-Daniel, Daniel- alguien dice-Daniel, Daniel- repite durante algunos segundos. Es una voz dulce, agradable, me atrevo a decir que es la de una mujer, pero no estoy seguro.
Estoy en mi cuarto, intento concentrarme en el timbre, el tono, el acento de aquel ser que clama mi nombre, el sonido de su voz en complacencia con la brisa que se cuela entre los bordes de la ventana determinan mi impaciencia. ¿Quién me llamará? Me levanto de la cama, voy hacia la ventana y sólo veo la luz de una ciudad sin luz, el movimiento de seres inertes, la invitación a ser parte de ellos. –Daniel, Daniel- alguien dice.

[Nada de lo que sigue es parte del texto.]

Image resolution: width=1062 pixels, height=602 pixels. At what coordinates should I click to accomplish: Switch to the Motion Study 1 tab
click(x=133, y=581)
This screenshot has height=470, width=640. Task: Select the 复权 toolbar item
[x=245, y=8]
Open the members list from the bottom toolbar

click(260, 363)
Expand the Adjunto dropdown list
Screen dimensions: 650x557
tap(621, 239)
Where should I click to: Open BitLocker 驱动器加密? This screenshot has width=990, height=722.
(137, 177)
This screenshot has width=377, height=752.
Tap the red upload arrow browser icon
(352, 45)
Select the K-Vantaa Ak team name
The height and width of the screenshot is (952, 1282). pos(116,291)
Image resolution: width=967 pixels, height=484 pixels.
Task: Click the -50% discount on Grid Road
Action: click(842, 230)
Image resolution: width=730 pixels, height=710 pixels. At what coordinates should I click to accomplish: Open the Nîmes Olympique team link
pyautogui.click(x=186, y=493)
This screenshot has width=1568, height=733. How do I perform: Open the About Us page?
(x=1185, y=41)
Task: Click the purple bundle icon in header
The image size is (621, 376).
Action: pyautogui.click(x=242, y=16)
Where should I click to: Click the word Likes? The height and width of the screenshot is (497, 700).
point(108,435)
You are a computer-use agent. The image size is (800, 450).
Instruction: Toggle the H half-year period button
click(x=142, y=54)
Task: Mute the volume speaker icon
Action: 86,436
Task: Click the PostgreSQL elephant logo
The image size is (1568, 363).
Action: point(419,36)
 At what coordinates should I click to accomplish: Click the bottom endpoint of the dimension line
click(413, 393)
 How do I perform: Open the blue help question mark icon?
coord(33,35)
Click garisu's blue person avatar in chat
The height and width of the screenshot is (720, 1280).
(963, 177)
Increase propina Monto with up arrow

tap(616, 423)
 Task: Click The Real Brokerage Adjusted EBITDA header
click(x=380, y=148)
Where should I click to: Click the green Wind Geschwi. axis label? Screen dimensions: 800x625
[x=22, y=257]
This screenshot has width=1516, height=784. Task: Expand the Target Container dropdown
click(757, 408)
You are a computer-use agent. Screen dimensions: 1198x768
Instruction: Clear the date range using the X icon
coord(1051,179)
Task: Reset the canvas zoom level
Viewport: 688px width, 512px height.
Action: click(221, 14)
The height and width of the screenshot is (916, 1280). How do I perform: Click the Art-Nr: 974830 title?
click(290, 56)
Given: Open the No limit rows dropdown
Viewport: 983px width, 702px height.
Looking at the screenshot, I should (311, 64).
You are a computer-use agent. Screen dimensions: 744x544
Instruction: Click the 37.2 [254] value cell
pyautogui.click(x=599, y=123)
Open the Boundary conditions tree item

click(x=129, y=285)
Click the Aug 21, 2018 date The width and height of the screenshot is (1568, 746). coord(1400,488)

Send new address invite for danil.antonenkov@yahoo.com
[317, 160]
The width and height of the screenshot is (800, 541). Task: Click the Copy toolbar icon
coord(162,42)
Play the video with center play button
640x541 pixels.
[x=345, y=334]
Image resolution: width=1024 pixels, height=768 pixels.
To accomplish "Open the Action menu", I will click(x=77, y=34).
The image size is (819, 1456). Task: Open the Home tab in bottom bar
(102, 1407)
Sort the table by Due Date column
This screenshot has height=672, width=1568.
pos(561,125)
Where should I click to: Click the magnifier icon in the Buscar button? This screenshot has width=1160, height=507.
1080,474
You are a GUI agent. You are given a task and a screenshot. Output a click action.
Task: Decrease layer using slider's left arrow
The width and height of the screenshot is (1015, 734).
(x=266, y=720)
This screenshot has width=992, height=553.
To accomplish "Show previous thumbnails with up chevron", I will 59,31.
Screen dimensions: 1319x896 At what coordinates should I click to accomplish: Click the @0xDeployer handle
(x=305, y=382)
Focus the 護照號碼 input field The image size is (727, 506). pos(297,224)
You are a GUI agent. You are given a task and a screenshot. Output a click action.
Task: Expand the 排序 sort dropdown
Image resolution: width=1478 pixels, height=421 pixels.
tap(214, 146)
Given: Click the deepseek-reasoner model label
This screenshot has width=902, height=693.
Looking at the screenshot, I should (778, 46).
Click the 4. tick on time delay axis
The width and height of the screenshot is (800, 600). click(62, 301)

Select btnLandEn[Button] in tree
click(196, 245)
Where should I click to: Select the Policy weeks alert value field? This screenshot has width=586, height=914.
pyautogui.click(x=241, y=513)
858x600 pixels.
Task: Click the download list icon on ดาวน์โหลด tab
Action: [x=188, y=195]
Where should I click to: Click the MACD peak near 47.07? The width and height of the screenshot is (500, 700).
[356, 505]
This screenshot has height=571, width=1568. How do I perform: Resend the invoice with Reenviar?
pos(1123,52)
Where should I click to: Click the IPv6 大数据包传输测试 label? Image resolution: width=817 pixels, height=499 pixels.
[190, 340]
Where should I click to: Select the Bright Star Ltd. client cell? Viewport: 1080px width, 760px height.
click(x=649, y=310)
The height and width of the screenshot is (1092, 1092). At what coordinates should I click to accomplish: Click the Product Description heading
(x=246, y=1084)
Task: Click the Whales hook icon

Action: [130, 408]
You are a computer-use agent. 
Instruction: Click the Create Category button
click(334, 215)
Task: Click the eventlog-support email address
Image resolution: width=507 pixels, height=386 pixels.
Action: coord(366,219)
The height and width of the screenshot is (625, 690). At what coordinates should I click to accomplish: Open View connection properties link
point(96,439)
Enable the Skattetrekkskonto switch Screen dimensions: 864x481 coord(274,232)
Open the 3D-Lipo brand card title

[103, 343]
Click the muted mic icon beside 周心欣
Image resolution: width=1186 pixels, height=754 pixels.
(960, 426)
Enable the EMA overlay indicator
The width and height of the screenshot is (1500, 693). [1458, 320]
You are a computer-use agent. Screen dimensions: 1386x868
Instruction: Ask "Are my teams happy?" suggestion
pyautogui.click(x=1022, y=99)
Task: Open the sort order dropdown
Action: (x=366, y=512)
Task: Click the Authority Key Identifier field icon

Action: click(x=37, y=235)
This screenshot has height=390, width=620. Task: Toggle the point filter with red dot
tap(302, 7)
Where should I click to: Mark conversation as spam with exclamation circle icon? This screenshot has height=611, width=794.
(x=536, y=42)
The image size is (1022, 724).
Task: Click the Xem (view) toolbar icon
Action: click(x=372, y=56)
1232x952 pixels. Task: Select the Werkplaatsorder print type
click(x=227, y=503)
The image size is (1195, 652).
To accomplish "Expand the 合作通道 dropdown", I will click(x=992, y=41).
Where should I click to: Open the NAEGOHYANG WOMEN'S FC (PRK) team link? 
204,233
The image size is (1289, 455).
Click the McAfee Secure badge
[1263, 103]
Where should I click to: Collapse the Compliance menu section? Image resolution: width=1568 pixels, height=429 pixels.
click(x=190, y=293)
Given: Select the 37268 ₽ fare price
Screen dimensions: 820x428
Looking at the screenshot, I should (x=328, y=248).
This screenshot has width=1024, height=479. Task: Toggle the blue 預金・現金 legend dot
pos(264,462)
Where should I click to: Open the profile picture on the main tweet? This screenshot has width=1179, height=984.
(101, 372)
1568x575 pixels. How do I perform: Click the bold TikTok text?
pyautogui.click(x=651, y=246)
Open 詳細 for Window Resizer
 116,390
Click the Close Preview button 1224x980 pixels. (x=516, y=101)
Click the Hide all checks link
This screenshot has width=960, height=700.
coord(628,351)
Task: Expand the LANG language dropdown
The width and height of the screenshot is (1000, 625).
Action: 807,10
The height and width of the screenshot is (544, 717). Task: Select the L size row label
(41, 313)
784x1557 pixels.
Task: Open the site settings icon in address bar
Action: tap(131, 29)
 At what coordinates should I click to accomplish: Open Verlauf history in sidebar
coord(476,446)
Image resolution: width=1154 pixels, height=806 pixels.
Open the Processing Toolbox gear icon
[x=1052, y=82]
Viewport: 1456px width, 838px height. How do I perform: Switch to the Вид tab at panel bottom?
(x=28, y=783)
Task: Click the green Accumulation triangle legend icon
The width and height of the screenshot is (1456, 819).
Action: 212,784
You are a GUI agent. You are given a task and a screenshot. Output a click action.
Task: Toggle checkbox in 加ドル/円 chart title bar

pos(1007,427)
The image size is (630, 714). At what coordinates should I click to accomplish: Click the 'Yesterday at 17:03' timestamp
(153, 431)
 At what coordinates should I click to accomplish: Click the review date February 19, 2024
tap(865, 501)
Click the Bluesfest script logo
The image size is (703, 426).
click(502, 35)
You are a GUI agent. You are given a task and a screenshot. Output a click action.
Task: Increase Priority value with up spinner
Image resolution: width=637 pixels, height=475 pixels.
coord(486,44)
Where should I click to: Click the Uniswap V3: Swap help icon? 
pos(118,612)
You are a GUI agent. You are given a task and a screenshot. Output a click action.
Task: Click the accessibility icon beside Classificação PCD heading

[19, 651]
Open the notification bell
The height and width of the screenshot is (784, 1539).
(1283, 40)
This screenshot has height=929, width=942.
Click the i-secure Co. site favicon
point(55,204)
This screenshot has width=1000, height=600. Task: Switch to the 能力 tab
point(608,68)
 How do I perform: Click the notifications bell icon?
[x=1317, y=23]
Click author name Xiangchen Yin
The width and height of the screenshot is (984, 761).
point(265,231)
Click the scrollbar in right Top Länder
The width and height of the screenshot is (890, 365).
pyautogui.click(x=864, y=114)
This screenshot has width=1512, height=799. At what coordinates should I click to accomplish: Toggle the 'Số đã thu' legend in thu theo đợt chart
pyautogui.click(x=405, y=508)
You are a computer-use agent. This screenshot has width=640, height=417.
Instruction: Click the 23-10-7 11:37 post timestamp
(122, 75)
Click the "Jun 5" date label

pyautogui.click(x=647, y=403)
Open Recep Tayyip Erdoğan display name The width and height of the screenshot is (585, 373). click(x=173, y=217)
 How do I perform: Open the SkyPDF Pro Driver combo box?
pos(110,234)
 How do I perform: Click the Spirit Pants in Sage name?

Es de madrugada, las 6:00am indica el reloj que está junto a la cama, yo sigo de pie en frente de la ventana. La ciudad no cambia mucho, sólo que la luz de la ciudad sin luz es más clara, y lo muerto ya no se ve tan muerto. Apariencias, el mundo aparenta moverse, finge estar con vida, simula una realidad que progresa, simula ayudado por la luz que del sol llega, un presente deseoso de futuro, ¿pero se le ocurre al mundo pensar que alguien no quiere futuro?, ¿que desde su ventana ansía el momento en que tras un arranque de valor (porque para suicidarse hay que ser valientes) salte y tras unos segundos de esperanza pueda dejar de pertenecer a ese mundo inerte? No lo digo por mí, lo digo por todos aquellos que ven cómo se les pasa la vida, que sin necesidad de saltar ya están muertos.
En un mundo muerto falta quien se dedique a desechar lo que lo pudre, y ¿a quién le importa que se pudra algo que está muerto?, a alguien que lo ame, que ame tanto la vida, como la muerte, que no conciba la podredumbre como digna de compartir eternidad con algo que fue vida. Como quien cuida un cementerio, alguien que proteja el silencio, que guarde las desilusiones, y lo más importante, que lo deje morir en paz.
Sigo escuchando la misma voz cada noche –Daniel, Daniel- alguien dice-Daniel, Daniel- repite durante algunos segundos. Es una voz dulce, agradable, me atrevo a decir que es la de una mujer, pero no estoy seguro.